Quel âge avais-tu quand tu as compris l’importance de l’apparence ?
Est-il vrai que « être beau, c’est comme jouer à la vie en mode facile » ?
Ne sois pas celle qui y va
J’étais toute petite quand ça m’est devenu évident. Ma tante nous a envoyées, ma sœur et moi, chez le boucher en disant que ce soit ma sœur qui demande à la vitrine, car elle aurait une meilleure viande. Moi, une petite fille aux cheveux bruns, lunettes et oreilles décollées, et ma sœur, une blonde adorable. Je sais que ma tante ne voulait pas me blesser – et elle avait raison, ma sœur a vraiment eu une meilleure viande – mais cette remarque m’a fait réaliser que je n’étais pas jolie, et mon estime de moi est tombée très bas pour toujours.
Un choc
À quarante ans, je suis devenue invisible aux yeux de la société, surtout des hommes. J’en ai parlé à une amie qui m’a répondu que je n’avais pas à me plaindre, car j’avais profité des avantages de la beauté pendant 40 ans, alors qu’elle avait toujours été considérée comme laide.
La punition
J’avais six ans, en première année. J’avais oublié ma trousse à la maison et je suis allée, penaude, prévenir la maîtresse. Elle a froncé les sourcils, agacée, me reprochant ma distraction et m’a dit que ça ne devait plus arriver. Puis la jolie Pirike est venue avouer qu’elle avait oublié ses devoirs, et la maîtresse lui a souri, caressé la tête en disant que ça arrive à tout le monde.

Conséquences lourdes
À 16 ans, j’ai pris du poids à cause d’un traitement hormonal et les gens ont commencé à m’ignorer. J’ai alors réalisé à quel point j’avais vécu privilégiée : tout le monde me souriait, m’aidait, me laissait passer, était gentil. Puis, ces mêmes personnes ne me regardaient plus. C’était comme si j’avais reçu un super-pouvoir que je n’avais jamais demandé : devenir invisible.
L’idéal
Je devais avoir environ quatre ans. Ma mère rêvait toute sa vie d’une fille qu’elle pourrait habiller et que les inconnus complimenteraient dans la rue. Puis je suis arrivée, une petite rouquine tachetée que tout le monde prenait pour un garçon. Ma mère, une femme très jolie dont l’apparence était une grande part de son identité, ne savait pas comment gérer que sa fille ne lui ressemble pas. J’ai ressenti très tôt sa déception de ne pas correspondre à son idéal.
Les notes
À l’école, le plus beau garçon de la classe, Kovács Bandi, et la plus jolie fille, Füzessy Panka, avaient toujours de meilleures notes que ce qu’ils méritaient. La pauvre Bárdos Eszter, une fille vraiment moche, était la meilleure élève et devait travailler deux fois plus dur pour être reconnue.

La coiffure
Jusqu’à 26 ans, je n’avais qu’un « casque intégral » : cette coupe courte à la Cléopâtre que ma mère m’imposait, car:
« Avec la frange, je dois cacher mon front immense, et avec les cheveux plaqués sur le côté, mon visage de hamster. »

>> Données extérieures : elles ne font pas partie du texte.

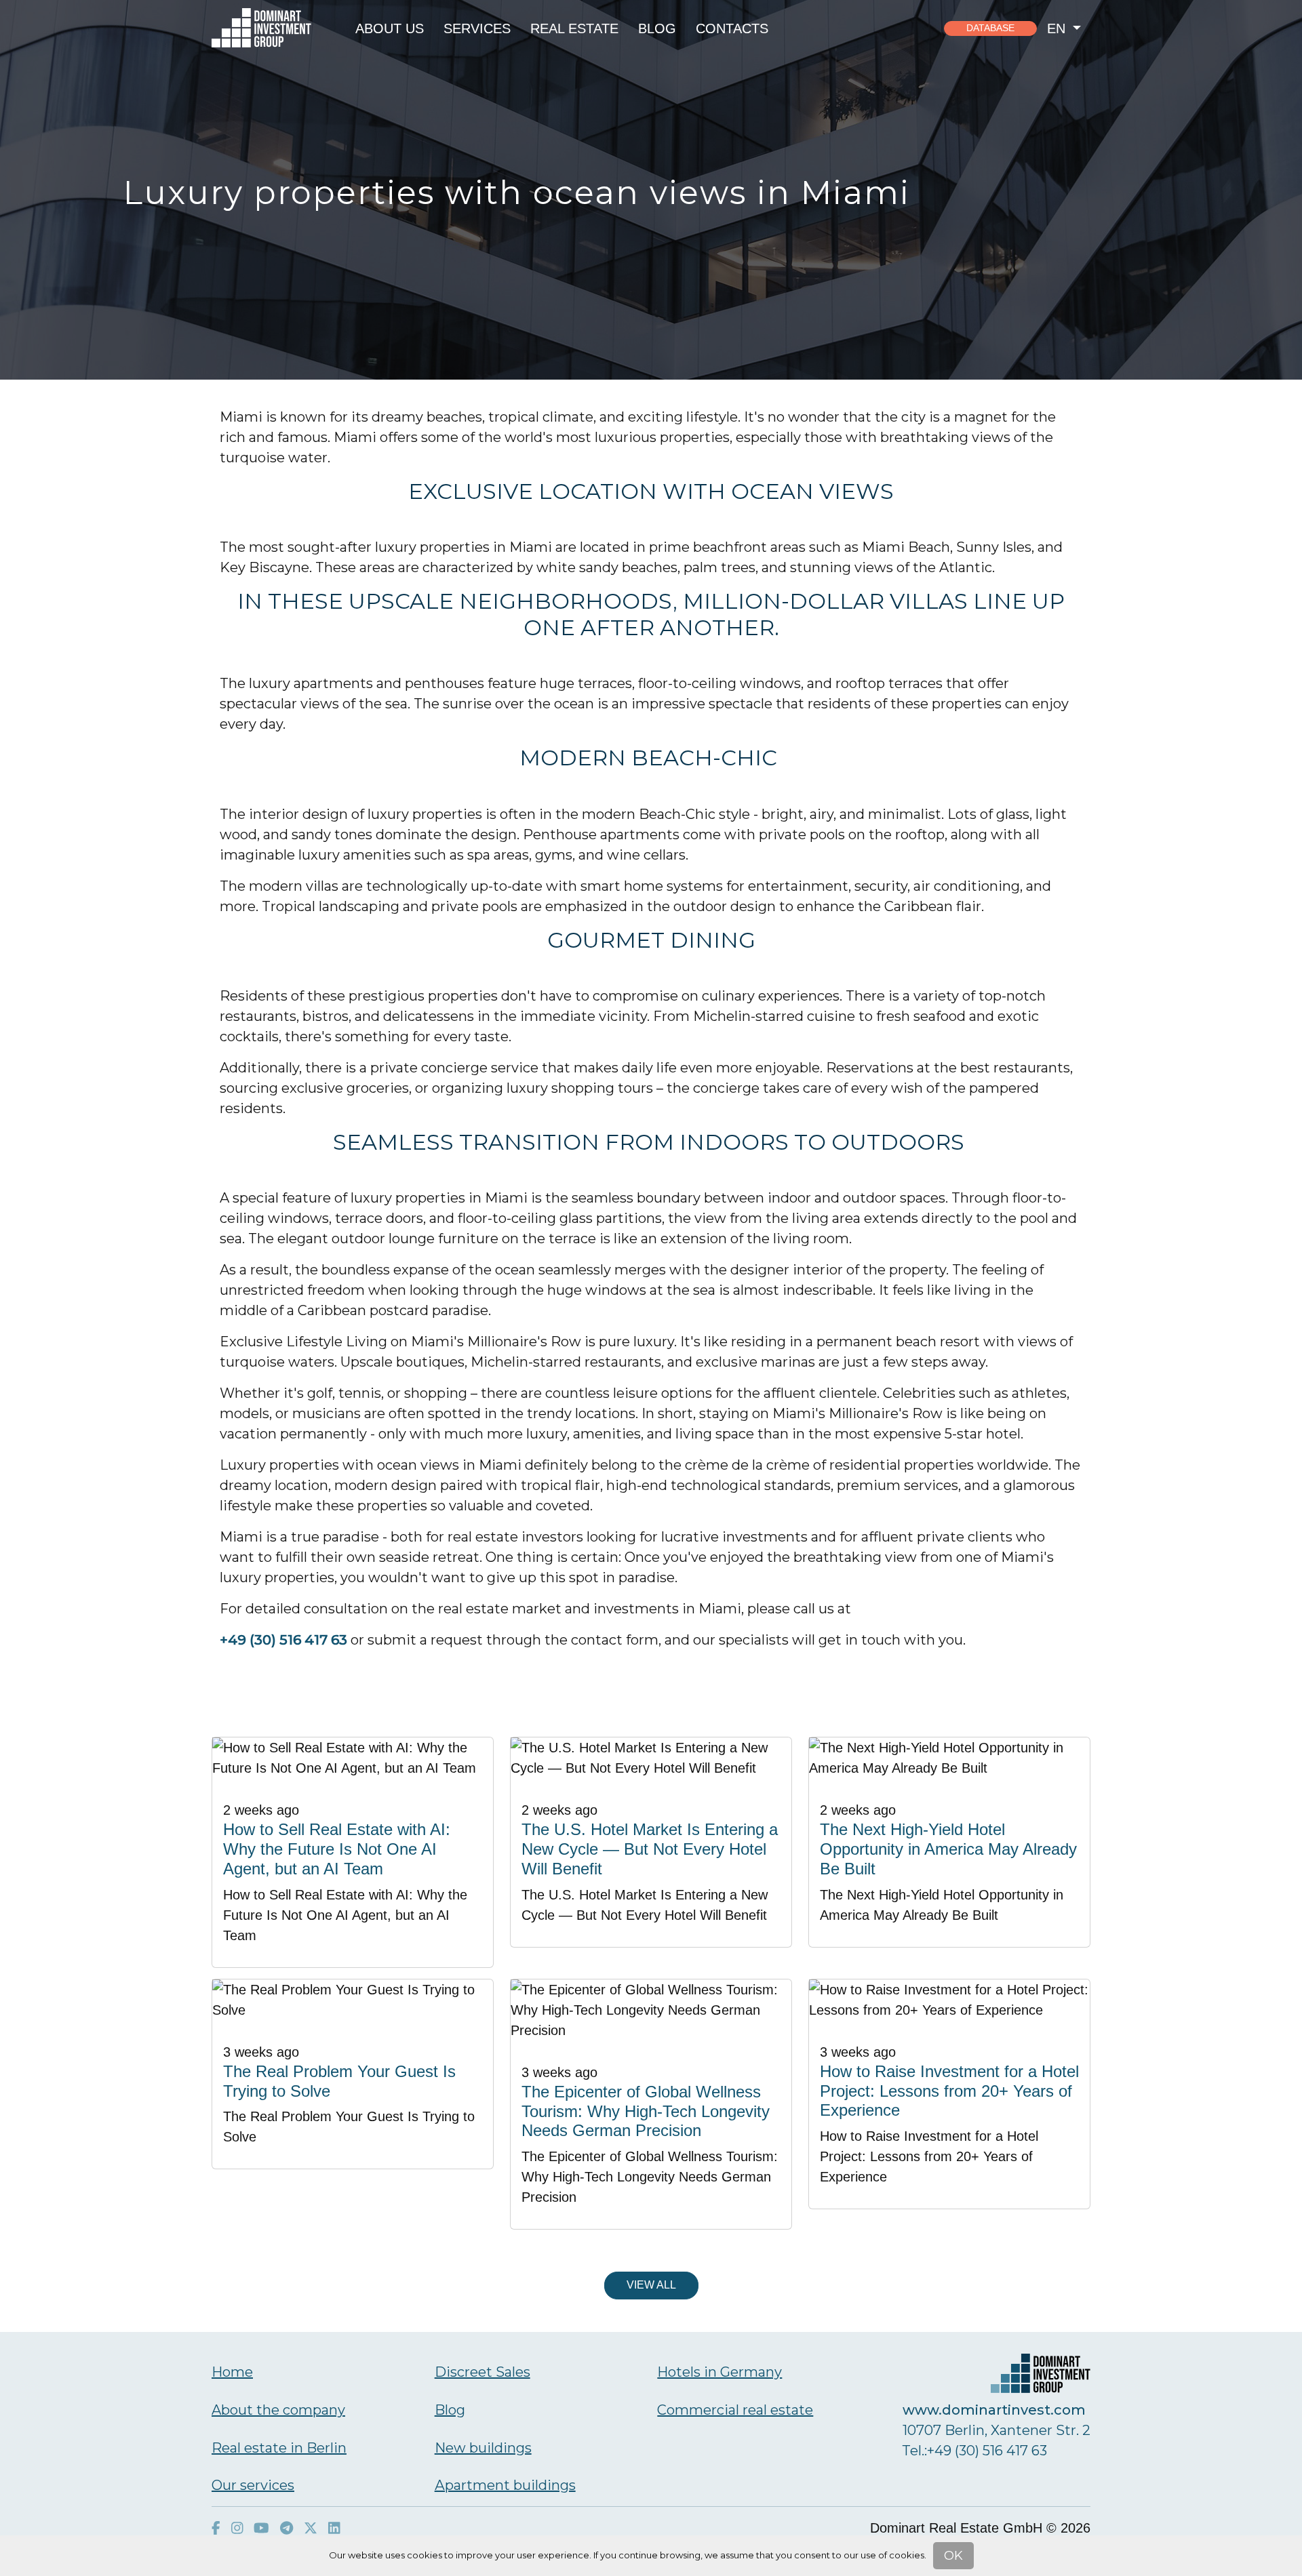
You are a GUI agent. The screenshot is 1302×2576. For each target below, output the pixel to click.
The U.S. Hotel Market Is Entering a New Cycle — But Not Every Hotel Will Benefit (649, 1849)
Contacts (732, 28)
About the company (278, 2410)
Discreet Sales (482, 2372)
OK (953, 2555)
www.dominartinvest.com (994, 2410)
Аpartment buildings (505, 2485)
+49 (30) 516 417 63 (283, 1640)
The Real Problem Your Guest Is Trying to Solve (339, 2081)
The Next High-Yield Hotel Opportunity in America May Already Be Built (948, 1849)
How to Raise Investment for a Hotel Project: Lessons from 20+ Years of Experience (949, 2091)
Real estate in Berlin (279, 2448)
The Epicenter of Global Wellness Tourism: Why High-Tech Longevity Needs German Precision (645, 2111)
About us (389, 28)
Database (990, 27)
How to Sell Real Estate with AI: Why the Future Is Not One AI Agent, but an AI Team (336, 1849)
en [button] (1058, 28)
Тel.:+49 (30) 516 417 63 (975, 2450)
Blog (657, 28)
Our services (253, 2485)
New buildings (483, 2448)
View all (651, 2285)
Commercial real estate (735, 2410)
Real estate (574, 28)
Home (232, 2372)
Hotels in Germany (719, 2372)
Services (477, 28)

À 26 ans, un ami m’a suggéré d’essayer une autre coiffure, puisque j’avais toujours porté la même. (Depuis, plus jamais de casque intégral.)
Le succès
En repensant à mes amis à l’université, j’ai constaté que ceux qui avaient une apparence avantageuse obtenaient toujours de bons emplois et occupent encore aujourd’hui des postes élevés – indépendamment de leur origine, débrouillardise ou intelligence. Leurs partenaires sont aussi souvent beaux et réussis. Ce n’est pas vraiment le cas pour ceux qui ne sont pas considérés comme beaux.
Déclaré
Quand j’étais petite, beaucoup d’adultes m’ont dit franchement que j’étais une enfant laide.
Les avantages
Quand, à cause d’une maladie, j’ai beaucoup perdu de poids et que mes collègues ont commencé à remarquer à quel point j’avais meilleure allure. J’ai maintenu mon poids avec une alimentation saine et acheté des vêtements plus élégants, car ce corps pouvait enfin porter des tenues plus jolies. J’ai fait des mèches blondes et porté mes cheveux lâchés, avec un maquillage plus marqué. Ceux qui m’ignoraient auparavant cherchaient maintenant ma compagnie et m’ont même promue. Je précise que j’avais lutté pendant des années pour ce poste sans succès, puis on me l’a offert quand je n’ai rien fait d’autre que d’avoir meilleure allure.